Méaqui poussait avec entrain sur ses
bâtons. Ils rentraient. Qualimpo le suivait. Il était un peu moins
joyeux. Ils rentraient mais le Bras du Prince n'était pas là. Il
pensait aussi que la guerre les attendait. Si le Prince Majeur les
rappelait, il supposait que la campagne contre les Gowaï allait mal.
Il n'avait jamais participé à une bataille en tant que prince à la
tête d'une phalange. Pour lui, ce début de commandement ne se
passait pas comme il l'avait rêvé. Autant être parti avec Jorohery
pour une mission était un honneur, autant revenir sans lui et sans
l'anneau lui évoquait le déshonneur. Il pensait aussi que la vie
était plus légère loin de Jorohery. Heureusement, le mouvement
régulier et rapide qu'imposait Méaqui le satisfaisait. Les deux
phalanges couraient côté à côte. Ils avaient laissé derrière
eux les serviteurs qui rentreraient à leur rythme. Sans faire la
course, ils se stimulaient sérieusement. Leur progression était
rapide. Le temps était froid mais beau. Ils iraient plus vite qu'à
l'aller. Qualimpo avait hâte de retrouver son pays.
Du haut du col, le groupe des
serviteurs regardait les deux phalanges prendre de la vitesse et de
la distance. Même sans les guerriers, Mitsiqui n'avait pas peur. Ils
arriveraient à bon port. Leur chemin ne croisait pas de zone en
guerre. Il goûtait ses instants rares. Serviteurs sans maître à
servir, il pouvait se laisser aller avec ceux qui étaient comme lui.

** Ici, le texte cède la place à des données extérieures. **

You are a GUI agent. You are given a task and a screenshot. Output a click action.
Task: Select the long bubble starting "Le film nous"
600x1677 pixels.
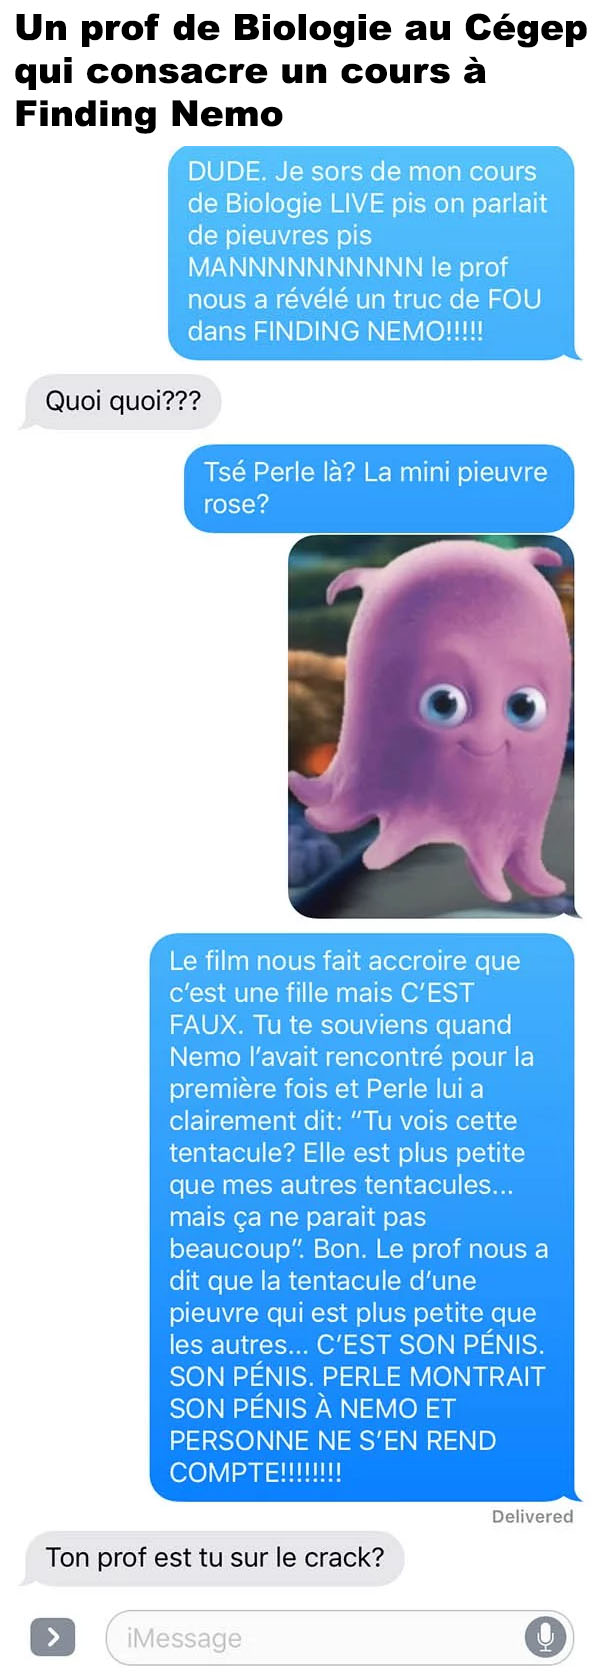point(363,1217)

Le Macoca portait presque toutes les affaires, ce qui allégeait leur
marche. Ils allaient vivre de bons moments. Ils avaient des
provisions et pas d'ordre. Mitsiqui savait que même sans traîner,
son groupe n'allait pas se presser. Les choses sérieuses ne
reprendraient qu'en arrivant.
Un jour était passé. La phalange de
Qualimpo était arrivée avant celle de Méaqui au bivouac. Qualimpo
fit le tour de son campement pour prévenir ses hommes. Il leur
confirma que Méaqui n'avait pas apprécié. A leur sourire, il n'eut
pas besoin d'ajouter que, pour la journée de demain, le rythme
serait le même. Pendant ce temps Méaqui faisait de même, menaçant
ses hommes de sanctions s'ils ne tenaient pas leur vitesse.
Qualimpo se préparait encore quand il
vit partir l'autre phalange. Il jura et fit passer l'ordre de départ.
Sa mauvaise humeur dura jusqu'au col. Arrivant avec les premiers, un
konsyli de l'avant garde lui montra la phalange de Méaqui non loin
de là. Alerté, il fit mettre ses hommes en ordre de combat. Quelque
chose n'allait pas. Ce qu'il voyait montrait que Méaqui s'était
préparé à se battre. Les deux phalanges firent jonctions sans que
rien de mauvais n'arrive.
- Que se passe-t-il ? demanda Qalimpo à
Méaqui.
- Regarde là-bas, répondit ce dernier
en désignant la vallée vers la gauche.
- Je ne vois rien d'anormal.
- Les charcs !
Qualimpo concentra son attention sur
les oiseaux. Il y en avait trop.
- Ils ne sont pas sur notre route.
- Non, mais ce n'est pas un bon signe.
Quelque chose les attire.
- Oui, la mort.
- Ils sont plus nombreux que sur un
champ de bataille. Je n'ai rien vu qui puisse en attirer autant.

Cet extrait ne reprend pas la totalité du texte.